══ SELEÇÃO ══

Escrever sobre televisão é,
inevitavelmente, repetir lugares-comuns, embora confirmados, de ano
para ano, por novas estatísticas e gráficos de desenvolvimento.
Exceção feita das idéias realmente enriquecedoras de Marshall
McLuhan, é o que acontece na enorme bibliografia existente, ela
própria condenada a tornar-se obsoleta a curto prazo – e agora no
livro de Sérgio Miceli (A noite da madrinha e outros ensaios sobre o
éter nacional. São Paulo: Companhia das Letras, 2005).
Dos programas de auditório, que
conferiram péssima reputação ao adjetivo “popular”, passando pelo
noticiário e projetos de cultura e de interesse público, sem
esquecer as telenovelas, essa literatura das famílias, a televisão
não é apenas uma “extensão dos nossos sentidos” e a criadora da
aldeia global, mas um sentido acrescido aos existentes, agindo
cataliticamente sobre os demais. Chegando depois da “galáxia de
Gutenberg”, de natureza linear e seqüencial, a civilização
eletrônica de natureza circular não a substitui, mas determinou o
que, à primeira vista, parece uma fragmentação do público: “A
demanda por bens e mensagens veiculados pela indústria cultural
brasileira é função sobretudo do estágio em que se encontra a
distribuição de renda, de escolaridade e de capital cultural nos
diferentes níveis de hierarquia social. E o consumo dos produtos da
indústria cultural obedece à mesma lógica social excludente segundo
a qual quanto mais destituído dos pontos de vista material e
escolar, tanto maior o grau de exposição às mensagens transmitidas
pela televisão, mormente nos horários de pico (...). Ao contrário,
quanto maior o nível de instrução, tanto mais elevado o consumo de
jornais e revistas”.
Na verdade, há pouca “lógica” nessas
faixas de comportamento. Se se pode pensar que um segmento
importante do público prefere as novelas e não tem maior interesse
pelas notícias do dia (e vice-versa), parece evidente que a
televisão tende a homogeneizar em nova entidade o que se pode ter
como audiência coletiva. É certo que ela oferece de imediato, com
variável acréscimo emocional, as notícias que os jornais só
publicarão no dia seguinte, mas é também inegável que o noticiário
jornalístico abre espaço para pormenores incompatíveis com os 23
minutos dos jornais falados. Há contaminações recíprocas: por um
lado, os jornais estão cada vez mais substituindo o texto pela
imagem e, por outro lado, a televisão está avançando
desproporcionalmente sobre o território da imprensa escrita: as
emissoras estão se multiplicando, enquanto os grandes jornais
diminuem em número.
Nessas perspectivas, o tópico mais
sugestivo refere-se às relações da televisão com a vida política e,
nomeadamente, com o processo eleitoral. Existe, mesmo, o aforismo
mnemônico segundo o qual “sem televisão não há eleição”, não só
porque os comícios dispensam a presença física dos candidatos, mas,
ainda, pela força sugestiva da “imagem” contraposta ao “discurso”,
ou seja, a passagem do abstrato para o concreto em termos
sensoriais. As eleições decidem-se na televisão, não raro pelas
circunstâncias mais fortuitas: “O que está em jogo no debate (...)

═══

• **EXERCÍCIOS**
**a.** Transcreva do texto sobre televisão tudo o que vai de "Escrever sobre televisão" até "das Letras, 2005).".
**b.** Reescreva em forma de lista o parágrafo do texto sobre televisão que começa com "Na verdade, há pouca", mantendo seus fatos principais.
**c.** Segundo o texto sobre televisão, por que se diz que "sem televisão não há eleição"? Responda em até três frases.

══ INFORMAÇÕES EXTRAÍDAS ══

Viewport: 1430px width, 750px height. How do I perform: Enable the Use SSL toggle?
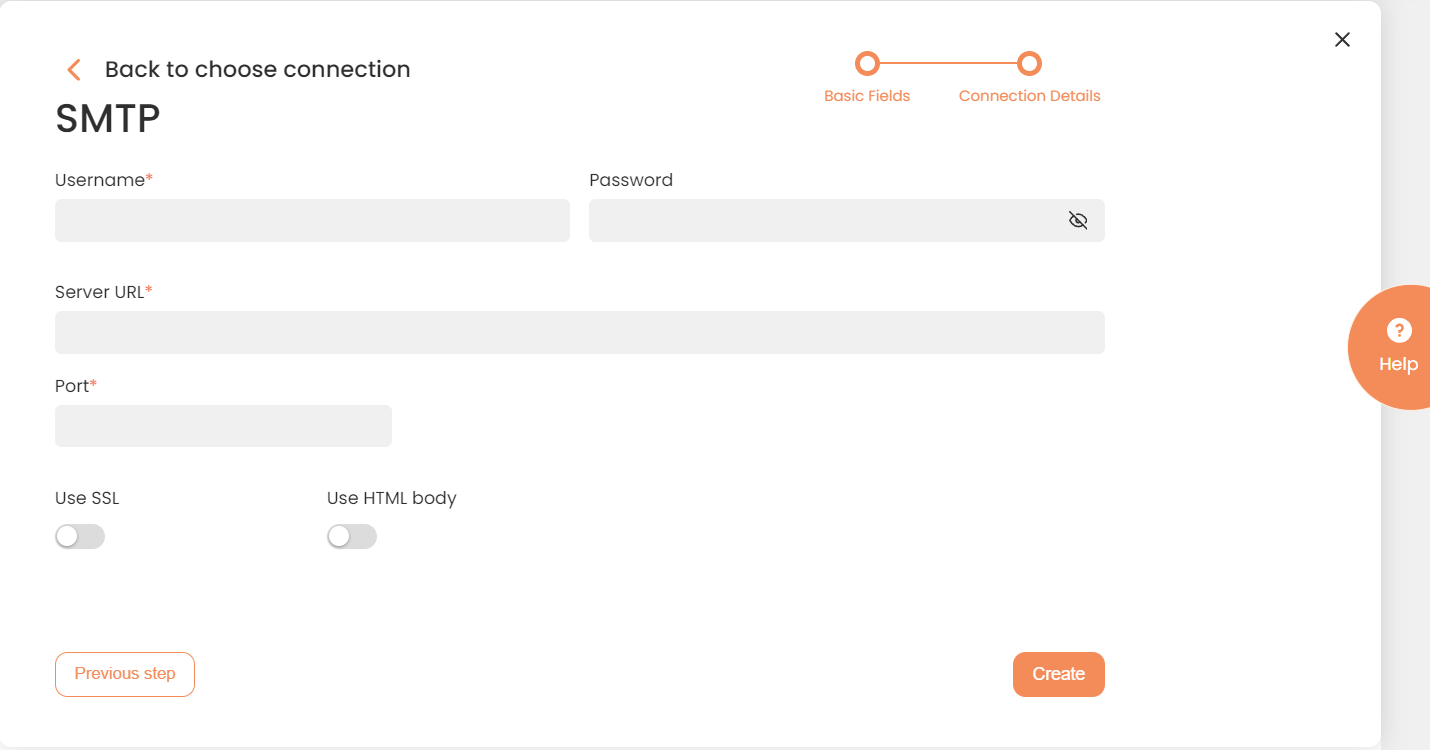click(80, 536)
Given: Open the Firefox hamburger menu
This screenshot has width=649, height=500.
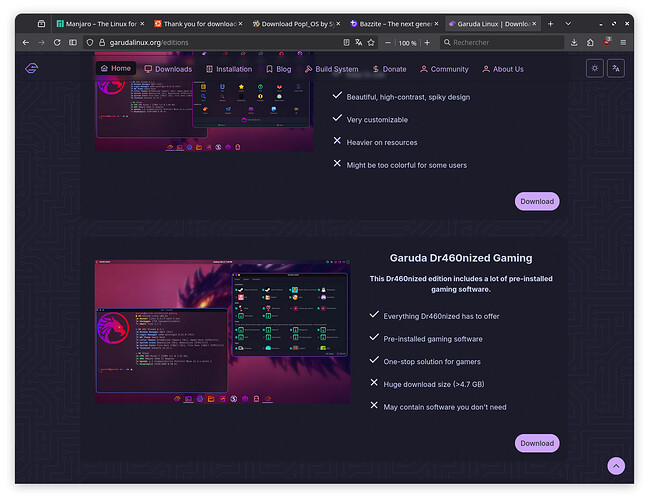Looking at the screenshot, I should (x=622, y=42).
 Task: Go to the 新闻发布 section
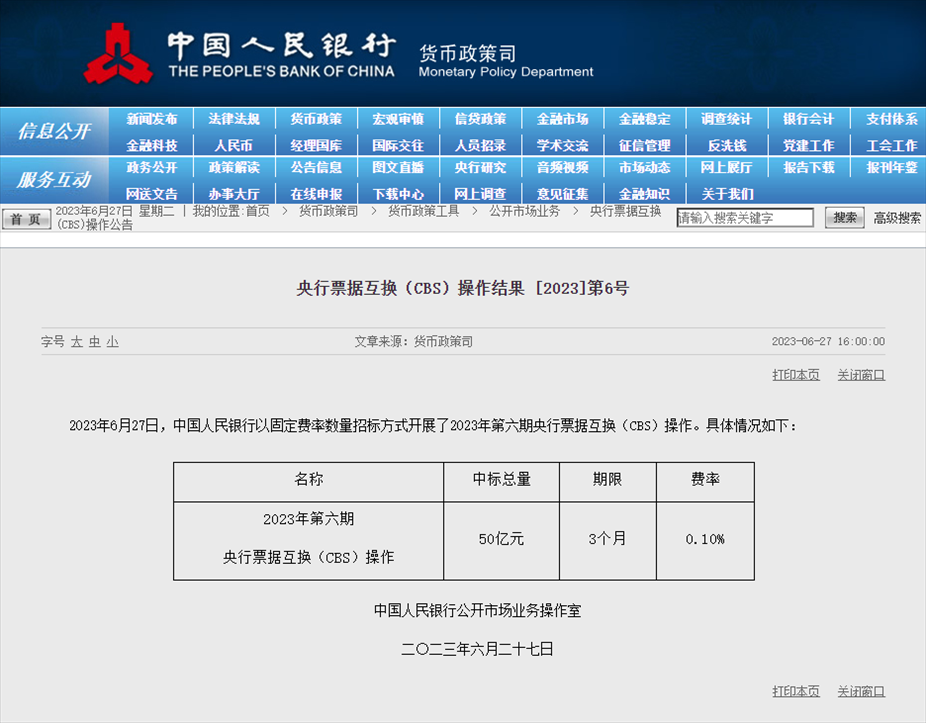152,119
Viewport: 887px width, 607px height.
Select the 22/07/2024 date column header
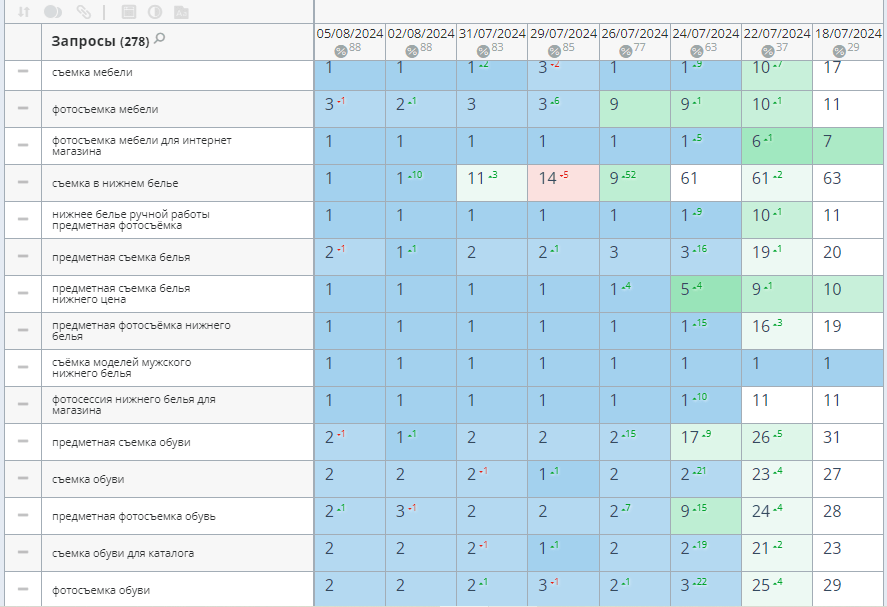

═══

• **RESPOSTAS COMPLETAS**
**a.**
Escrever sobre televisão é,
inevitavelmente, repetir lugares-comuns, embora confirmados, de ano
para ano, por novas estatísticas e gráficos de desenvolvimento.
Exceção feita das idéias realmente enriquecedoras de Marshall
McLuhan, é o que acontece na enorme bibliografia existente, ela
própria condenada a tornar-se obsoleta a curto prazo – e agora no
livro de Sérgio Miceli (A noite da madrinha e outros ensaios sobre o
éter nacional. São Paulo: Companhia das Letras, 2005).

**b.**
- Há pouca lógica nas faixas de comportamento do público.
- Parte importante do público prefere as novelas e não se interessa muito pelas notícias do dia, e vice-versa.
- Mesmo assim, a televisão tende a homogeneizar a audiência coletiva numa nova entidade.
- A televisão oferece de imediato, com acréscimo emocional variável, as notícias que os jornais só publicam no dia seguinte.
- O noticiário dos jornais abre espaço para pormenores incompatíveis com os 23 minutos dos jornais falados.
- Há contaminações recíprocas: os jornais substituem cada vez mais o texto pela imagem, e a televisão avança desproporcionalmente sobre o território da imprensa escrita.
- As emissoras se multiplicam, enquanto os grandes jornais diminuem em número.

**c.** Porque os comícios dispensam a presença física dos candidatos. Também pesa a força sugestiva da "imagem" contraposta ao "discurso", isto é, a passagem do abstrato para o concreto em termos sensoriais.